Hi All
I am trying to figure out the sales forecast for the next 26 weeks /6 months from the given data. I have tried both ARIMA and ETS but both at 80% sample give straight line as a forecast. The TS plot does show some seasonality in the data. My questions are:
1) Is my choice of forecasting method for this data incorrect ?
2) If I change the estimate sample percentage to 99% and validation sample percentage to 1% , ARIMA states showing some dynamic forecast trends. But I dot think this is correct way. I would like to keep it at 70-30%
3) in the end the TSCompare tool (interactive browse output) , why doesn't it show the future 26 week forecast post Dec 2016 whereas it shows it in individual interactive output for ETS and ARIMA ?
Thanks in advance
VK
Solved! Go to Solution.
Hi @veekay
Could you please redo the Alteryx Package to include the data input? Or at least a sample dataset? This way we will be able to run the workflow and see what you are seeing on your end.
Sure @pedrodrfaria , apologies, I ddnt realise the package wasn't working. I have shared the workflow as well as the input file now.
Hi @veekay ,
Concerning your third question, the TS compare tool can be used to compare the time series and decide which one suits for your instance based on different errors (shown in the R output anchor).
So the model that has errors closest to zero is the better option, in this instance, that would be ARIMA.

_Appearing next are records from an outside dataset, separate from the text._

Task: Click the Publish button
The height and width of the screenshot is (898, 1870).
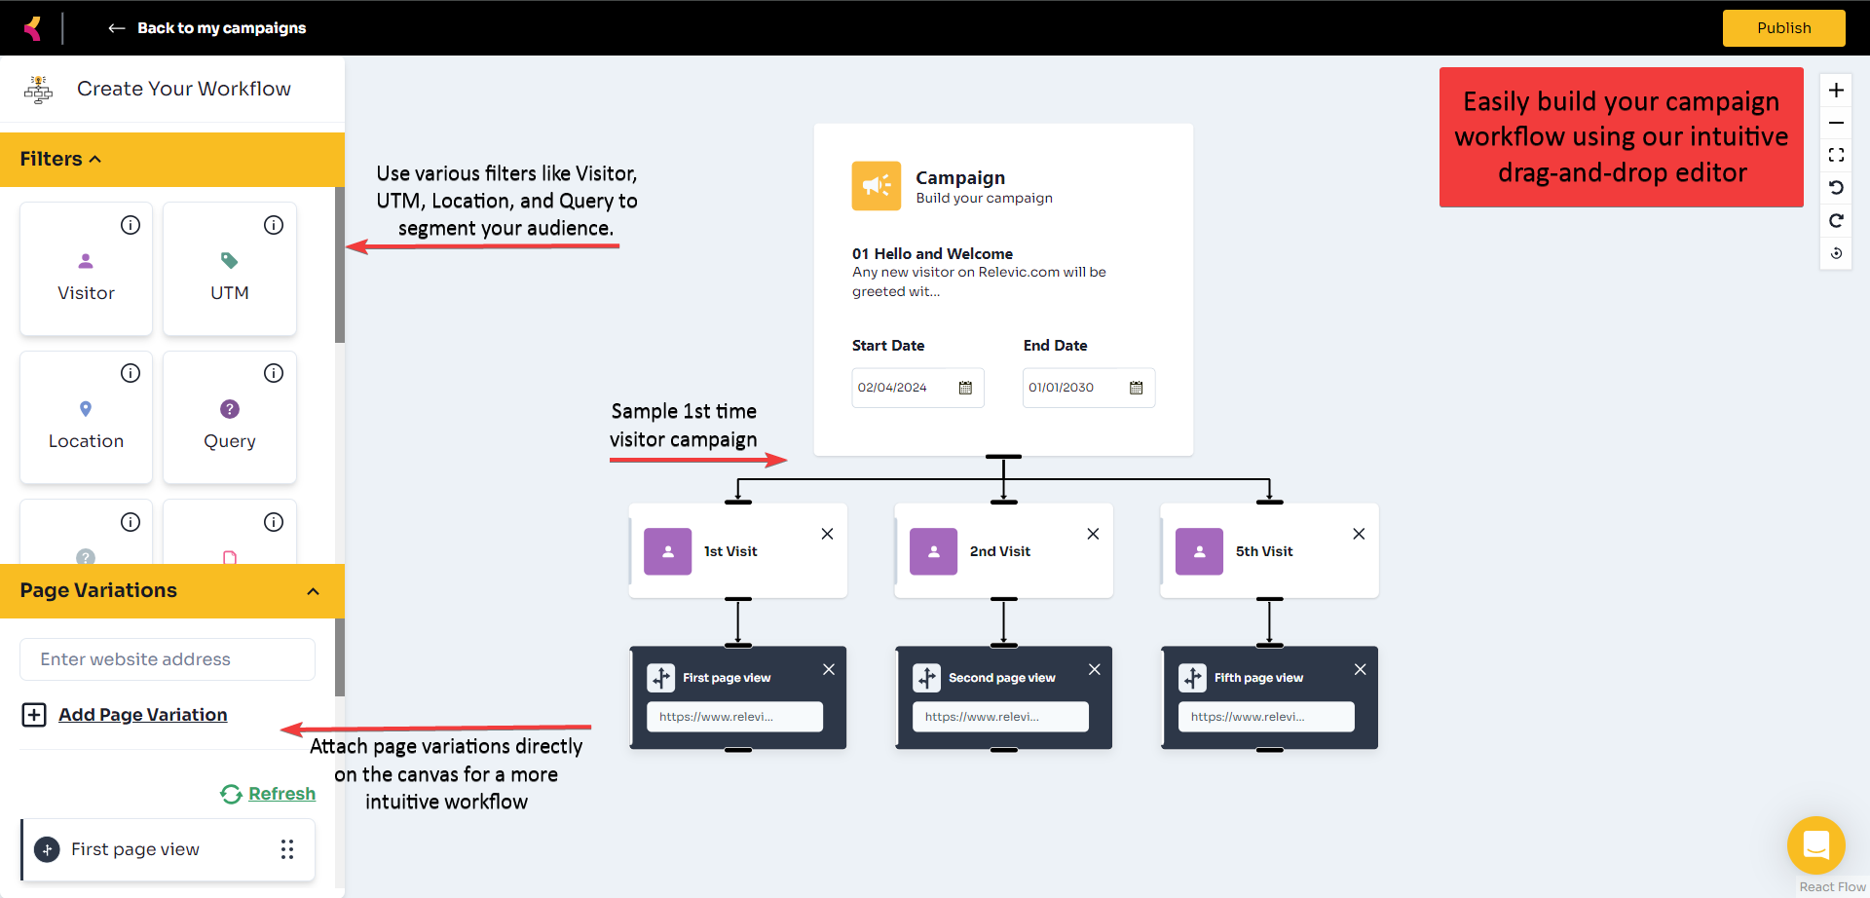Action: click(x=1783, y=28)
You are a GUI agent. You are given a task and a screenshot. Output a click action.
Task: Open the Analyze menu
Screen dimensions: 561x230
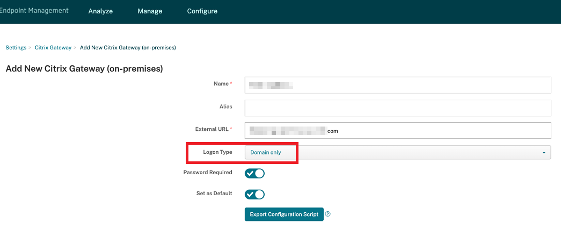[100, 11]
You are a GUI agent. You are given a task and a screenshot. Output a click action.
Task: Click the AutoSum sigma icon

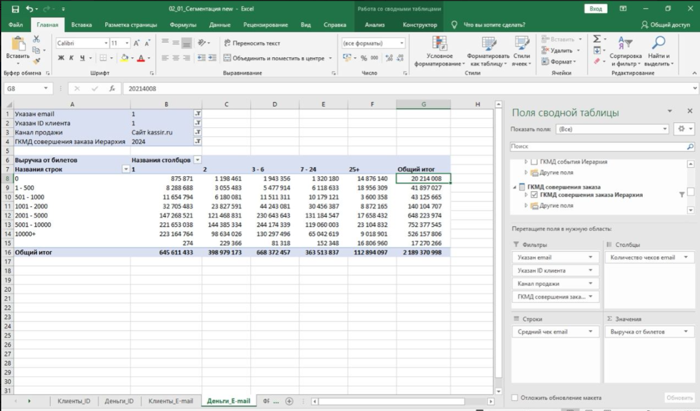(x=597, y=39)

To create the forecast for 26 weeks, you should use a TS Forecast tool and connect it to the O output anchor of your ARIMA model. That will return you the different data points for the 26 weeks in the future, with the confidence interval bands
@veekay For questions 1 and 2, I don't consider that you have used the wrong forecasting method (after all there are only two that you can use).
Your ETS forecast is a straight line because Alteryx has identified that your model has multiplicative error terms, additive trend terms (hence that's why your forecast is pointing upwards) and no seasonal terms which explains why you are seeing a straight line. Alteryx has not identified any seasonality in your dataset. That's what ETS(M,A,N) stands for.
The same goes for the ARIMA tool, where in the second set of brackets that describe the models seasonality, everything is set to 0, hence likewise with the ETS tool, no seasonality can be identified.
Probably what happened when you increased the estimation sample % was that you fed more data to train your model and that made it easier to find a pattern in seasonality. But as you pointed out, it would be a poor approach to set the Validation sample % to 1% just to get the model to work.
Hope that helps,
Regards
Angelos
@AngelosPachis : thank you for such a clear explanation.